Every record that follows needs to be written out again, exactly.

Saved entries:
=-=-=

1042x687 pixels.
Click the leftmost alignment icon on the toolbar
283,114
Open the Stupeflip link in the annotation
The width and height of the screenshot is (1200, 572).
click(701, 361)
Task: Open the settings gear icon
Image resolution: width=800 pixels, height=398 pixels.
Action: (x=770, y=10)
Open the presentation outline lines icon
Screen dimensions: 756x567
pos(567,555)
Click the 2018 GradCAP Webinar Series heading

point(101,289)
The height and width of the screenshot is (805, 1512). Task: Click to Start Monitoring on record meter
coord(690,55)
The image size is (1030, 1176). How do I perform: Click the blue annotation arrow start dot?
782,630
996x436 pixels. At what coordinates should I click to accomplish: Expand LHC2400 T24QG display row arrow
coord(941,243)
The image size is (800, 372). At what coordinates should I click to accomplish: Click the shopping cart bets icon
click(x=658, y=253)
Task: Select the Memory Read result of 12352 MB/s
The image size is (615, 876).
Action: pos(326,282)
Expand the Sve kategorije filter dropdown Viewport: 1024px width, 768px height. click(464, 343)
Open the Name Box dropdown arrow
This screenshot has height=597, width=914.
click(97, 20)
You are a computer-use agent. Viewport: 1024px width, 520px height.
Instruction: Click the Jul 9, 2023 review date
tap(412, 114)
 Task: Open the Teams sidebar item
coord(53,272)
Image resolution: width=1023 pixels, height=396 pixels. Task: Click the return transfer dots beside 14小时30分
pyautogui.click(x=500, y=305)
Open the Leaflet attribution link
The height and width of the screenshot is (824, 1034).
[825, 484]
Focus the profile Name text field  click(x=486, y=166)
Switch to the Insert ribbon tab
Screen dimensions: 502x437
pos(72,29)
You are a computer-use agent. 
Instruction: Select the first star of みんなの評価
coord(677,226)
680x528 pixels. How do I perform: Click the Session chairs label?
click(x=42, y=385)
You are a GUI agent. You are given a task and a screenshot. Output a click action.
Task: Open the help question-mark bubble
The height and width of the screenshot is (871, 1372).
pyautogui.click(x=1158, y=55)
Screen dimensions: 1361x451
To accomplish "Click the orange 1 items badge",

=-=-=

**SOLUTION BELOW:**
1042x687 pixels.
Click the leftmost alignment icon on the toolbar
283,114
Open the Stupeflip link in the annotation
The width and height of the screenshot is (1200, 572).
click(701, 361)
Task: Open the settings gear icon
Image resolution: width=800 pixels, height=398 pixels.
Action: (x=770, y=10)
Open the presentation outline lines icon
Screen dimensions: 756x567
pos(567,555)
Click the 2018 GradCAP Webinar Series heading

point(101,289)
The height and width of the screenshot is (805, 1512). Task: Click to Start Monitoring on record meter
coord(690,55)
The image size is (1030, 1176). How do I perform: Click the blue annotation arrow start dot?
782,630
996x436 pixels. At what coordinates should I click to accomplish: Expand LHC2400 T24QG display row arrow
coord(941,243)
The image size is (800, 372). At what coordinates should I click to accomplish: Click the shopping cart bets icon
click(x=658, y=253)
Task: Select the Memory Read result of 12352 MB/s
The image size is (615, 876).
Action: pos(326,282)
Expand the Sve kategorije filter dropdown Viewport: 1024px width, 768px height. click(464, 343)
Open the Name Box dropdown arrow
This screenshot has height=597, width=914.
click(97, 20)
You are a computer-use agent. Viewport: 1024px width, 520px height.
Instruction: Click the Jul 9, 2023 review date
tap(412, 114)
 Task: Open the Teams sidebar item
coord(53,272)
Image resolution: width=1023 pixels, height=396 pixels. Task: Click the return transfer dots beside 14小时30分
pyautogui.click(x=500, y=305)
Open the Leaflet attribution link
The height and width of the screenshot is (824, 1034).
[825, 484]
Focus the profile Name text field  click(x=486, y=166)
Switch to the Insert ribbon tab
Screen dimensions: 502x437
pos(72,29)
You are a computer-use agent. 
Instruction: Select the first star of みんなの評価
coord(677,226)
680x528 pixels. How do I perform: Click the Session chairs label?
click(x=42, y=385)
You are a GUI agent. You are given a task and a screenshot. Output a click action.
Task: Open the help question-mark bubble
The height and width of the screenshot is (871, 1372).
pyautogui.click(x=1158, y=55)
Screen dimensions: 1361x451
To accomplish "Click the orange 1 items badge",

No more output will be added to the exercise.